The entire cryptocurrency market has declined around $600 billion in 2018. Nevertheless, this doesn’t seem to dampen the efforts of wrongdoers in Australia, as the local watchdog clamps down on an increased amount of cryptocurrency-related scams.
Crowd Fundraising Implies More Responsibilities
The Australian Securities and Investments Commission (ASIC) has confirmed that it has shut down several initial coin offerings (ICOs) on the premise of misleading or downright illegal statements throughout their marketing campaigns.
Additionally, the Commission has reportedly halted the issuance of a product disclosure statement (PDS) related to a crypto-asset managed scheme for investment.
In the months since April, Australia’s watchdog has purportedly been busy preventing ICOs from raising public capital without having the necessary protections for investors.
Speaking on the matter, ASIC commissioner John Price outlined:
If you raise money from the public, you have important legal obligations. It is the legal substance of your offer — not what it is called —that matters. […] You should not simply assume that using an ICO structure allows you to ignore key protections there for the investing public, and you should always ensure disclosure about your offer is complete and accurate.

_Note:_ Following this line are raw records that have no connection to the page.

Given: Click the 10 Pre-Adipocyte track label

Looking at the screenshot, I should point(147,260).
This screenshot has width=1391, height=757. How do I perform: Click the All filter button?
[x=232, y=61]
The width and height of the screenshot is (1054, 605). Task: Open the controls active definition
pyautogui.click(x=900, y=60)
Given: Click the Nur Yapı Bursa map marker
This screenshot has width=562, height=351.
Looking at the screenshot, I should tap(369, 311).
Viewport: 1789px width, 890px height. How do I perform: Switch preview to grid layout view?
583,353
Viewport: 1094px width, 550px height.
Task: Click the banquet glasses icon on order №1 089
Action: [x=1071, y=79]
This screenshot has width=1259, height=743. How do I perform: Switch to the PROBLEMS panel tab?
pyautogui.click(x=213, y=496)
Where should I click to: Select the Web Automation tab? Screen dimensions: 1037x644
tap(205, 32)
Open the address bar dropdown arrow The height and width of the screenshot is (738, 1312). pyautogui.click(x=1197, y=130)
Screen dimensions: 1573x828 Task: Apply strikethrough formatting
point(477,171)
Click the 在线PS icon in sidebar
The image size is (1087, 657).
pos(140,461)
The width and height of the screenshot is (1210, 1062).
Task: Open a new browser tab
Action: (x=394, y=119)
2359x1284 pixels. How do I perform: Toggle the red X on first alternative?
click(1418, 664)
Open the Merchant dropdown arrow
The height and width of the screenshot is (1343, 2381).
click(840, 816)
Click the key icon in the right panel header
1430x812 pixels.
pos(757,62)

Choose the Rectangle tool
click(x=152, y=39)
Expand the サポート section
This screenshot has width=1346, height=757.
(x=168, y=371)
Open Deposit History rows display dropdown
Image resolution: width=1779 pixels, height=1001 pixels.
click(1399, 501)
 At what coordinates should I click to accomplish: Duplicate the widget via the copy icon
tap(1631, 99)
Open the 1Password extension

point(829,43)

ICOs Are Not IPOs, ASIC Says
The Commission also reiterated on the fact that ICOs, while revealing certain similarities, are rather different than Initial Public Offerings (IPOs) carried out on the conventional stock market. The main thing to consider, according to ASIC, is that the former fails to deliver the same level of pre-release scrutiny. The agency notes:
Usually they don’t offer any legal rights and protections, or claims to any underlying assets. Offers of shares in an IPO do offer legal rights and protections. ICOs use the internet to raise money, but they are not the same as crowd-sourced funding which is regulated under Australian law and offers basic investor protections.
Additionally, the Commission touched on the fact that some ICO projects might take a long time before they even become commercially viable, saying:
…some projects may take years before they become commercially viable, if at all. A large number of ICOs fail or do not increase in value.
Australia is not the only jurisdiction which is putting ICOs under the radar. As Live Bitcoin News reported recently, U.S. regulators are investigating 200 ICOs for possible fraud.